● **TASK BRIEF**: The lines to return begin at the one containing "1206x744 pixels. Task: Click" and end at the final line of the material; output them exactly and only them.

● **EXERCISE MATERIALS**:
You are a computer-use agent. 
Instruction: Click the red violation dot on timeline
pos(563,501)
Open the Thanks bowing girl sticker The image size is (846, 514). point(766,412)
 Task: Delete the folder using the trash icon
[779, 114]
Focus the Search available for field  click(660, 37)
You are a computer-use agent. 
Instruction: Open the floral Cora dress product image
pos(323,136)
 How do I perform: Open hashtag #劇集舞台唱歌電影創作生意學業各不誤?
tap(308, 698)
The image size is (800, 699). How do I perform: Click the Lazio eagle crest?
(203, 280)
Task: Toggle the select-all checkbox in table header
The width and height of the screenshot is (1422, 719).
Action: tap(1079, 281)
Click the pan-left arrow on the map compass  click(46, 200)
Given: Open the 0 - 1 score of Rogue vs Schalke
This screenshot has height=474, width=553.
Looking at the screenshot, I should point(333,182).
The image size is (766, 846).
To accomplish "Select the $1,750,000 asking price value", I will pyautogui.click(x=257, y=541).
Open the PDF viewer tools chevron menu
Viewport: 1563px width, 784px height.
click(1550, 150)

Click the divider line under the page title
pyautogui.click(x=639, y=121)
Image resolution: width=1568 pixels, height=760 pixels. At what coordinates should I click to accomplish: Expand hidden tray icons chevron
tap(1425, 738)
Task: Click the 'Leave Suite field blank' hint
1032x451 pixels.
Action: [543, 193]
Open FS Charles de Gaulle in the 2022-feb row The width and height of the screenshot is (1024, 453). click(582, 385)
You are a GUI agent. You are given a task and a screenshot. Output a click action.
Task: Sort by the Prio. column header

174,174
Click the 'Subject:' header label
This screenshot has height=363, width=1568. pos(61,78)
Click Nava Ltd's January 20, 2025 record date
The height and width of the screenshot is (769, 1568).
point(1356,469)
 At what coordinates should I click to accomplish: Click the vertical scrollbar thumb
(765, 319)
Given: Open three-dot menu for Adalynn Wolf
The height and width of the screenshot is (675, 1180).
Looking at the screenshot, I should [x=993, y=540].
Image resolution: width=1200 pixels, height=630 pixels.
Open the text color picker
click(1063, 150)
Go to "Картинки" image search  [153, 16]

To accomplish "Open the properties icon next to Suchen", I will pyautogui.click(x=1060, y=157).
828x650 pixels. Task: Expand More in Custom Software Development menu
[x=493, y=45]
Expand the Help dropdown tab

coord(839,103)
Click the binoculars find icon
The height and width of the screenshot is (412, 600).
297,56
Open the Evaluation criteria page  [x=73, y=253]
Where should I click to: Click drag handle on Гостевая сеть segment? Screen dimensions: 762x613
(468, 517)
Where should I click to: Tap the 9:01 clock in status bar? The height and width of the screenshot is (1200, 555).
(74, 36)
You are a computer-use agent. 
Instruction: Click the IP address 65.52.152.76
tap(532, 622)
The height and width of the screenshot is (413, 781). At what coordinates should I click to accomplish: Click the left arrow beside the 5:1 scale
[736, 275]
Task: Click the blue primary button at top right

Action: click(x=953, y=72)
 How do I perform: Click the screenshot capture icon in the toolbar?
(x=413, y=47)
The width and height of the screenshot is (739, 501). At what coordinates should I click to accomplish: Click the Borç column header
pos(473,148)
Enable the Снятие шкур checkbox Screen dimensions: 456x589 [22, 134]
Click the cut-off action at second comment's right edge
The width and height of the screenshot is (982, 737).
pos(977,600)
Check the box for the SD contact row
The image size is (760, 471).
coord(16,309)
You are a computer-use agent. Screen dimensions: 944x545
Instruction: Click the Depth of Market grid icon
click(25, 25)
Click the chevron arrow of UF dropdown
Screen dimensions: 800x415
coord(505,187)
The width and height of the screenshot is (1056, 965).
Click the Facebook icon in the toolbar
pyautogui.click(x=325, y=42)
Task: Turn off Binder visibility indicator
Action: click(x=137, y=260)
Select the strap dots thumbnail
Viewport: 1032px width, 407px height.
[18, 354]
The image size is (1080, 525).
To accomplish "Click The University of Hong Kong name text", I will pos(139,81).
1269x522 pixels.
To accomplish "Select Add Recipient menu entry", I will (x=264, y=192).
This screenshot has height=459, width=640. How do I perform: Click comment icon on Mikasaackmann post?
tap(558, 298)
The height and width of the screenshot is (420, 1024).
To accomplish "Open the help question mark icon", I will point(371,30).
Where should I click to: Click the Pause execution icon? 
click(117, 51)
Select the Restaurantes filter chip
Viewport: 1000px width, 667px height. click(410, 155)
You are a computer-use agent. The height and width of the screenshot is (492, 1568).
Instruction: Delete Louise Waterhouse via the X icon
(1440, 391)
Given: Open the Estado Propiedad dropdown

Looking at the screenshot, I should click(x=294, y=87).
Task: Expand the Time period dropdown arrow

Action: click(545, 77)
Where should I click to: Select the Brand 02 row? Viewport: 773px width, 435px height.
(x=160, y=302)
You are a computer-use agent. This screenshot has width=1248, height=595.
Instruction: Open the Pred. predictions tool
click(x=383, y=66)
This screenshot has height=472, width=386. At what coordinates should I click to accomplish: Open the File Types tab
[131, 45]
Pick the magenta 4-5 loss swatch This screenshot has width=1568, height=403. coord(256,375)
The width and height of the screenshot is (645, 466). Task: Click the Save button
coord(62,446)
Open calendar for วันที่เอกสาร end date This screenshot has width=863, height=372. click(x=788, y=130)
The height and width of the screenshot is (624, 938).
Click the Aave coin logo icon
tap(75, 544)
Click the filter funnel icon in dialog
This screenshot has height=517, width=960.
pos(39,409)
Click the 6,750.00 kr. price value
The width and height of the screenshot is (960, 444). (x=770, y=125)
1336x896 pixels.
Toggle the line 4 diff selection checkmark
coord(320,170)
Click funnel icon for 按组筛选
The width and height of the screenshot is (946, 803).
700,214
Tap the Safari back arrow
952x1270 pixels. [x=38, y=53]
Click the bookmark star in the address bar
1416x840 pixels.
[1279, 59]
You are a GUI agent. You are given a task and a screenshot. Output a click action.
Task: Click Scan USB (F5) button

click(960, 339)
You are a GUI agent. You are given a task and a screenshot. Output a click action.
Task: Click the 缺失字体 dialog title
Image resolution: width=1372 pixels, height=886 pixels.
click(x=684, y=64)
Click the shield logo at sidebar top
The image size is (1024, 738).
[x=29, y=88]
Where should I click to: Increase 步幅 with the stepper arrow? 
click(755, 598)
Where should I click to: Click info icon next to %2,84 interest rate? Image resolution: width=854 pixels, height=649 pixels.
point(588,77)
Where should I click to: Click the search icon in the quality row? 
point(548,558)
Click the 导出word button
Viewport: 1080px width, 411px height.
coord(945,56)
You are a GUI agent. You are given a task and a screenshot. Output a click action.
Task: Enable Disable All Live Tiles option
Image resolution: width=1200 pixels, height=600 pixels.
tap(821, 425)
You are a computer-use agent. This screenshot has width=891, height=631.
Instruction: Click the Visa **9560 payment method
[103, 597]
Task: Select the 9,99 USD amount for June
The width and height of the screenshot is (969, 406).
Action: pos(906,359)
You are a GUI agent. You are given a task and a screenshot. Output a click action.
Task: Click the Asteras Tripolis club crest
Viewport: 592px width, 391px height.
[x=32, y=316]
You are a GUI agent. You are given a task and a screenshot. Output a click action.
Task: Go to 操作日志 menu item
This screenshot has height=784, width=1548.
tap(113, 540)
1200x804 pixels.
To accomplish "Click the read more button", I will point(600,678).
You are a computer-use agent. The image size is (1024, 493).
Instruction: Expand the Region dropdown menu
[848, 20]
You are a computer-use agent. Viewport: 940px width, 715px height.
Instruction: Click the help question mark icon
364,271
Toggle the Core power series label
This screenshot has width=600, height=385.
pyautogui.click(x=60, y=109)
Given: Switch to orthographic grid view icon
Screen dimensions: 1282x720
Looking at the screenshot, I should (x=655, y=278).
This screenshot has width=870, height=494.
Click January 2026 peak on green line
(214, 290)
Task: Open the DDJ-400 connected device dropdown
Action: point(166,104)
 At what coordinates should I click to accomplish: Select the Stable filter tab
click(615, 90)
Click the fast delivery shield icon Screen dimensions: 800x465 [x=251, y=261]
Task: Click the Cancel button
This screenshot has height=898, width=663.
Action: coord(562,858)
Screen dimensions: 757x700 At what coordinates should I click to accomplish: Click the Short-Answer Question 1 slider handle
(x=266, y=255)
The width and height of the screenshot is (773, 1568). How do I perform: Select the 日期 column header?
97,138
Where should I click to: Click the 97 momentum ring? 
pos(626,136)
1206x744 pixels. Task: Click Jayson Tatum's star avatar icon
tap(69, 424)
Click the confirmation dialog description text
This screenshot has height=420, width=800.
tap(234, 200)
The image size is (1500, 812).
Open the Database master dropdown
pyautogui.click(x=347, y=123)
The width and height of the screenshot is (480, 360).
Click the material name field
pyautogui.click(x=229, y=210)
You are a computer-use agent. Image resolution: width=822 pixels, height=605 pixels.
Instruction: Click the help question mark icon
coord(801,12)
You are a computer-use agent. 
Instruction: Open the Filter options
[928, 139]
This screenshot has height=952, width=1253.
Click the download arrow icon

● **REPLY**:
1206x744 pixels. Task: Click Jayson Tatum's star avatar icon
tap(69, 424)
Click the confirmation dialog description text
This screenshot has height=420, width=800.
tap(234, 200)
The image size is (1500, 812).
Open the Database master dropdown
pyautogui.click(x=347, y=123)
The width and height of the screenshot is (480, 360).
Click the material name field
pyautogui.click(x=229, y=210)
You are a computer-use agent. Image resolution: width=822 pixels, height=605 pixels.
Instruction: Click the help question mark icon
coord(801,12)
You are a computer-use agent. 
Instruction: Open the Filter options
[928, 139]
This screenshot has height=952, width=1253.
Click the download arrow icon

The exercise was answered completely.